How to build a masterful plot with well-placed turning points
By Jordan E. Rosenfeld
Published: May 20, 2010
Anyone can write a string of events and call it a plot. To be unforgettable (and I should add, publishable), however, your plot needs to mystify and surprise readers by dropping “revelations” in at precisely the right places in the story. Plot revelations are “aha moments”—they are previously unknown (though possibly hinted at) turning points that drive your character toward action or change in some major way and take the reader deeper into the story.

Without these revelations, the story cannot progress. Like a magician, a good plot plays sleight of hand and manages to pull a coin from behind the reader’s ear in such a convincing way that she doesn’t even question how it was done. The best plots are full of such surprises because their revelations are masterfully timed. Information doesn’t come too soon or too late. Characters don’t change overnight; their revelations are earned and delivered.

Here are seven steps to help you wield your revelations to build a masterful plot.

1. Set up the story with the first revelation. Here’s a useful way to think about plot: A distinctive character undergoes a meaningful transformation by overcoming a set of challenging obstacles on the journey to a compelling goal. What kicks this journey into gear is an initial revelation that, when launched or learned, spurs your protagonist into action or change. For example, in Andre Dubus III’s tense novel House of Sand and Fog, the revelation for protagonist Kathy, who has a tenuous hold on sobriety, occurs when she wakes up one morning to find a sheriff evicting her from her house.

She doesn’t yet know that this is a clerical error, or that the man who has bought her house at auction is just as determined as she is to keep it (further revelations). She only knows she is losing her house and there’s nothing she can do at the moment. This instability soon leads her to desperate acts. The first revelation sets up all the rest of the revelations to come.

2. Box in the protagonist with your opening revelations. Your first revelation and any that follow it in the first act of your story should put your protagonist in a situation where he can’t turn back. He must proceed with what has unfolded, which will inevitably lead to further complications for him (and revelations) down the road.

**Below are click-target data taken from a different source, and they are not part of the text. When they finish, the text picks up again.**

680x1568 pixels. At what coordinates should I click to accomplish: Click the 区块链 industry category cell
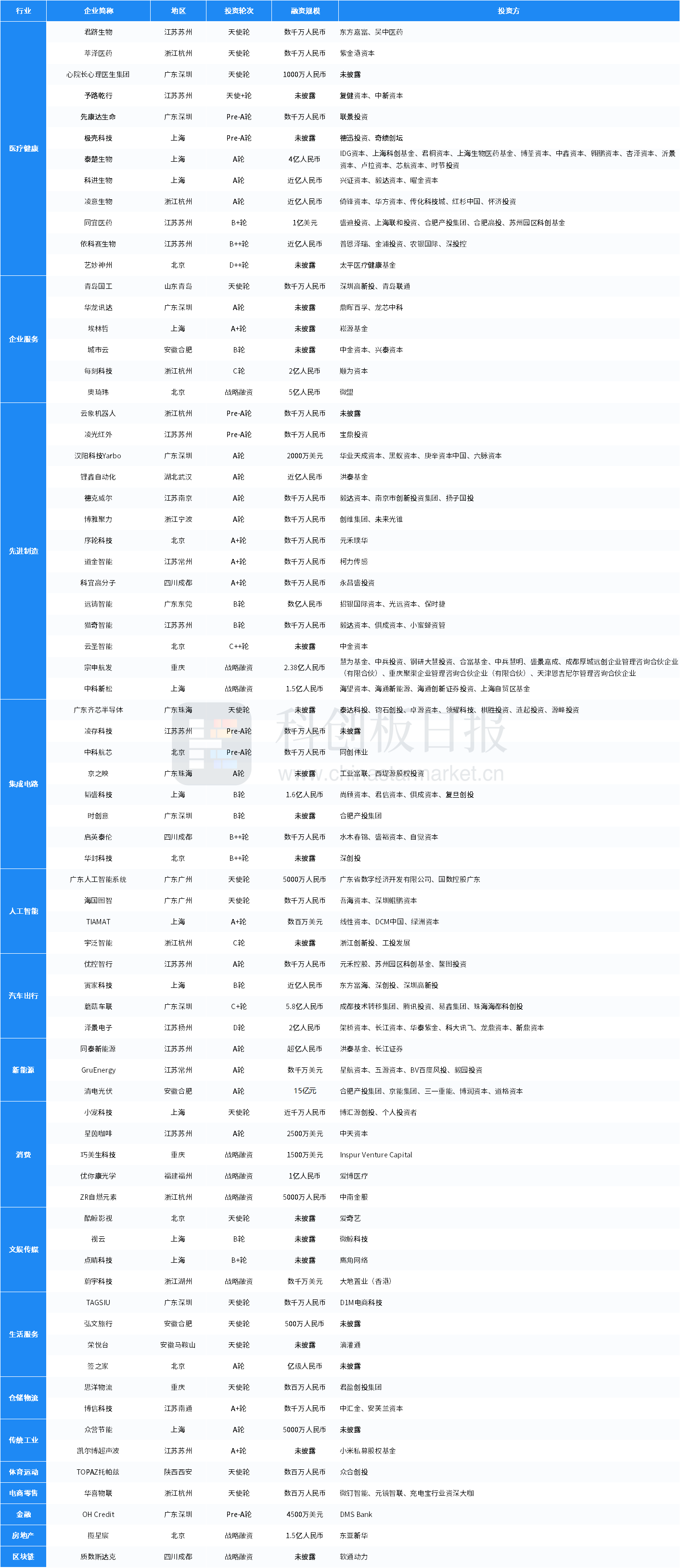[x=24, y=1556]
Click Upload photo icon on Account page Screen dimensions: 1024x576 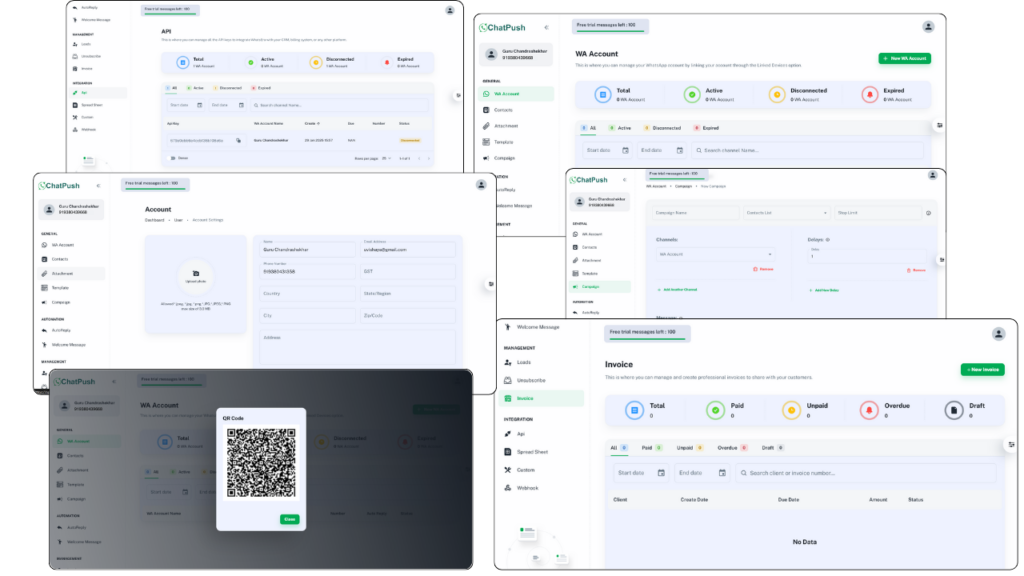pos(195,275)
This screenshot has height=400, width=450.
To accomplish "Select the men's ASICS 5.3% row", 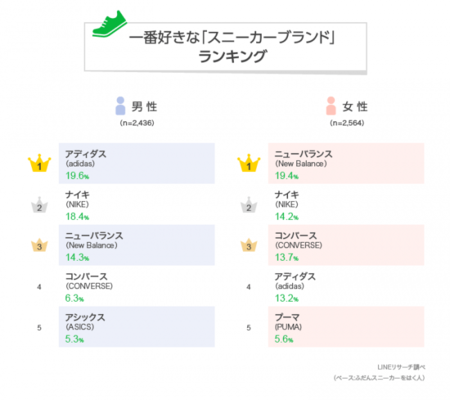I will [x=137, y=327].
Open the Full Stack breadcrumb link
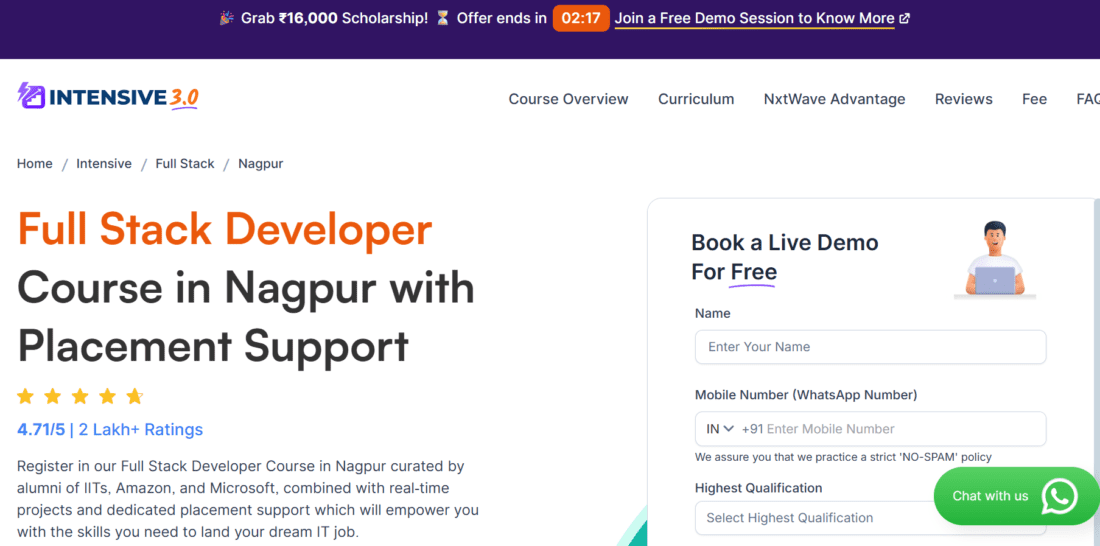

In Act 1, therefore, your protagonist is busy trying to figure out what to do next about the ramifications of that first revelation. Most likely he isn’t sure what to do yet and goes about enlisting support or trying to track down answers. In Diana Gabaldon’s bestseller Outlander, Claire Beauchamp Randall touches some old Scottish stones, blacks out, and wakes to find herself surrounded by strange men who take her prisoner. She spends much of the first act trying to figure out what is happening, whom to ally herself with, and how to keep safe.

By the end of Act 1, you’ll need an-other revelation that leads to Act 2, where you must deepen the conflict. Claire’s revelation in Act 1 is that she is 200 years back in time, at the mercy of a bunch of Scottish Highlanders, and with no idea how to get back to her own time, and husband.

3. Now craft some revelations for Act 2, to deepen the conflict. Act 2 is the meatiest act of them all, the place where you want to add many more revelations that walk the reader (and your protagonist) deeper into the mire of the conflict you’ve created.

In Alice Sebold’s haunting novel The Lovely Bones, protagonist Susie Salmon is murdered in Act 1 and ascends to a kind of pre-heaven limbo, where she looks down upon the unfolding years in which her family tries to find her murderer and make sense of what happened to her. In Act 2 the revelations pour in: Susie’s father is intent on finding the killer at the cost of his marriage; a girl named Ruth becomes aware of Susie’s ghostly presence; and Susie’s sister, Lindsey, figures out who the murderer is and decides it is up to her to prove it—a very dangerous enterprise.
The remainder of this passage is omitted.